The task >>
Check each line of the entries below for the word "agent", and copy out the ones that have it.

Material provided >>
----------
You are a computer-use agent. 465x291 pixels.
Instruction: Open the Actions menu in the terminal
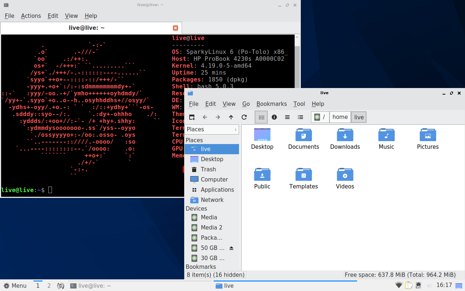31,16
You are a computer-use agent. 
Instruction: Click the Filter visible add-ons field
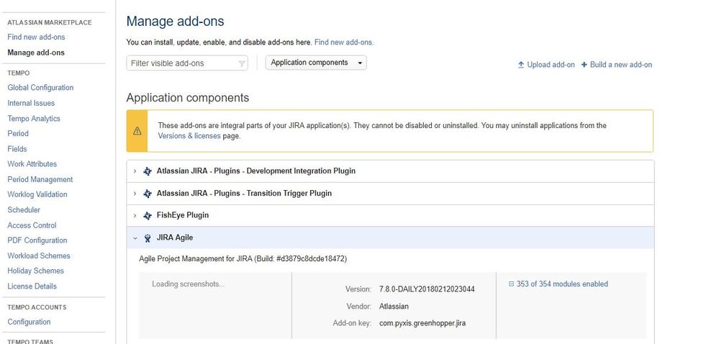[x=183, y=63]
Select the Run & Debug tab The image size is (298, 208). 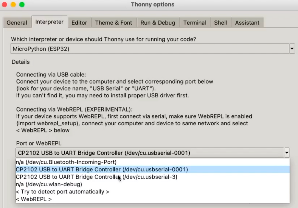coord(158,22)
----------
Written solution >>
You are a computer-use agent. 465x291 pixels.
You are a computer-use agent. 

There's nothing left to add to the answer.